■ ABOUT THIS EXERCISE ■
Set out the listing word for word. End with the line that contains "Close the background".

■ AVAILABLE RECORDS ■
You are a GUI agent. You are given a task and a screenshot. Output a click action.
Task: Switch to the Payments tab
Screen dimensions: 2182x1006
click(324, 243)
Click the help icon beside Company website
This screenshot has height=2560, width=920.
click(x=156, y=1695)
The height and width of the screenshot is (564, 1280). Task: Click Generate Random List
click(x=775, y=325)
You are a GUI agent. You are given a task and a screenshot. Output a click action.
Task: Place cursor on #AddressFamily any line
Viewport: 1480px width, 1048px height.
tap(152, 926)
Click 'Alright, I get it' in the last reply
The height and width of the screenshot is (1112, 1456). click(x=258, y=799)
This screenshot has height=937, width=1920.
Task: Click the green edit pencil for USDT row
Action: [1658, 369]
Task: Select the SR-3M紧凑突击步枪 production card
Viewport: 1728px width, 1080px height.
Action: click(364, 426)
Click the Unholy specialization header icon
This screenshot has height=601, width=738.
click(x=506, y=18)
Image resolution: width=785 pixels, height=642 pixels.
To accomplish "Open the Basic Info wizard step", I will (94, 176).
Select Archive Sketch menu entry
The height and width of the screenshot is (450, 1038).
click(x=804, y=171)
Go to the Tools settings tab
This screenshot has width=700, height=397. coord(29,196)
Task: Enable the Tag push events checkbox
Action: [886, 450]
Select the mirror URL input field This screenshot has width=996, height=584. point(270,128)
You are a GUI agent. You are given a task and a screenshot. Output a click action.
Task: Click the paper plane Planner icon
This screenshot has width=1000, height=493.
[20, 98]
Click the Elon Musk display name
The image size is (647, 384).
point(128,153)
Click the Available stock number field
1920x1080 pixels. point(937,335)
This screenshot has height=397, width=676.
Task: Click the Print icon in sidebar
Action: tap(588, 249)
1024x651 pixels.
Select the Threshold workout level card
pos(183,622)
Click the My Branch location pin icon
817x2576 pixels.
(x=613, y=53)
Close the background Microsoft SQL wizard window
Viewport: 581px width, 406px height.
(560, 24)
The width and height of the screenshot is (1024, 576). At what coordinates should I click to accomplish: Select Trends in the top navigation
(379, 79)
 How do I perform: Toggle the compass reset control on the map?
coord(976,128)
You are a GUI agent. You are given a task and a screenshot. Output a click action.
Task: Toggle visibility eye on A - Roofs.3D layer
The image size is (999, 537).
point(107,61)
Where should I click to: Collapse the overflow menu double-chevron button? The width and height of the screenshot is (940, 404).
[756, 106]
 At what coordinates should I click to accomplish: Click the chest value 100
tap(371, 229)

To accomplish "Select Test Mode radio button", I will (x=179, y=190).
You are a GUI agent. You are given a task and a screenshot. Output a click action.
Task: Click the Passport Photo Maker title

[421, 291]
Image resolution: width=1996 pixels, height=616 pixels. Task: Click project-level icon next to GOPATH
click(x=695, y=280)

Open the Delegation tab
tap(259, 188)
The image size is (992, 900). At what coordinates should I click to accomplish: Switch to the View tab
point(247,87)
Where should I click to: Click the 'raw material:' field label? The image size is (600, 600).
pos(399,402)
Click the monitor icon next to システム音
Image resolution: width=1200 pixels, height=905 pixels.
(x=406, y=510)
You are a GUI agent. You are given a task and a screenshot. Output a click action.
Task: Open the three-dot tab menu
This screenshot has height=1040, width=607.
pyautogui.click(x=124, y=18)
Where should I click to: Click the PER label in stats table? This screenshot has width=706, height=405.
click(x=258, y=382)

■ EXERCISE ANSWER ■
You are a GUI agent. You are given a task and a screenshot. Output a click action.
Task: Switch to the Payments tab
Screen dimensions: 2182x1006
click(324, 243)
Click the help icon beside Company website
This screenshot has height=2560, width=920.
click(x=156, y=1695)
The height and width of the screenshot is (564, 1280). Task: Click Generate Random List
click(x=775, y=325)
You are a GUI agent. You are given a task and a screenshot. Output a click action.
Task: Place cursor on #AddressFamily any line
Viewport: 1480px width, 1048px height.
tap(152, 926)
Click 'Alright, I get it' in the last reply
The height and width of the screenshot is (1112, 1456). click(x=258, y=799)
This screenshot has height=937, width=1920.
Task: Click the green edit pencil for USDT row
Action: [1658, 369]
Task: Select the SR-3M紧凑突击步枪 production card
Viewport: 1728px width, 1080px height.
Action: click(364, 426)
Click the Unholy specialization header icon
This screenshot has height=601, width=738.
click(x=506, y=18)
Image resolution: width=785 pixels, height=642 pixels.
To accomplish "Open the Basic Info wizard step", I will (94, 176).
Select Archive Sketch menu entry
The height and width of the screenshot is (450, 1038).
click(x=804, y=171)
Go to the Tools settings tab
This screenshot has width=700, height=397. coord(29,196)
Task: Enable the Tag push events checkbox
Action: [886, 450]
Select the mirror URL input field This screenshot has width=996, height=584. point(270,128)
You are a GUI agent. You are given a task and a screenshot. Output a click action.
Task: Click the paper plane Planner icon
This screenshot has width=1000, height=493.
[20, 98]
Click the Elon Musk display name
The image size is (647, 384).
point(128,153)
Click the Available stock number field
1920x1080 pixels. point(937,335)
This screenshot has height=397, width=676.
Task: Click the Print icon in sidebar
Action: tap(588, 249)
1024x651 pixels.
Select the Threshold workout level card
pos(183,622)
Click the My Branch location pin icon
817x2576 pixels.
(x=613, y=53)
Close the background Microsoft SQL wizard window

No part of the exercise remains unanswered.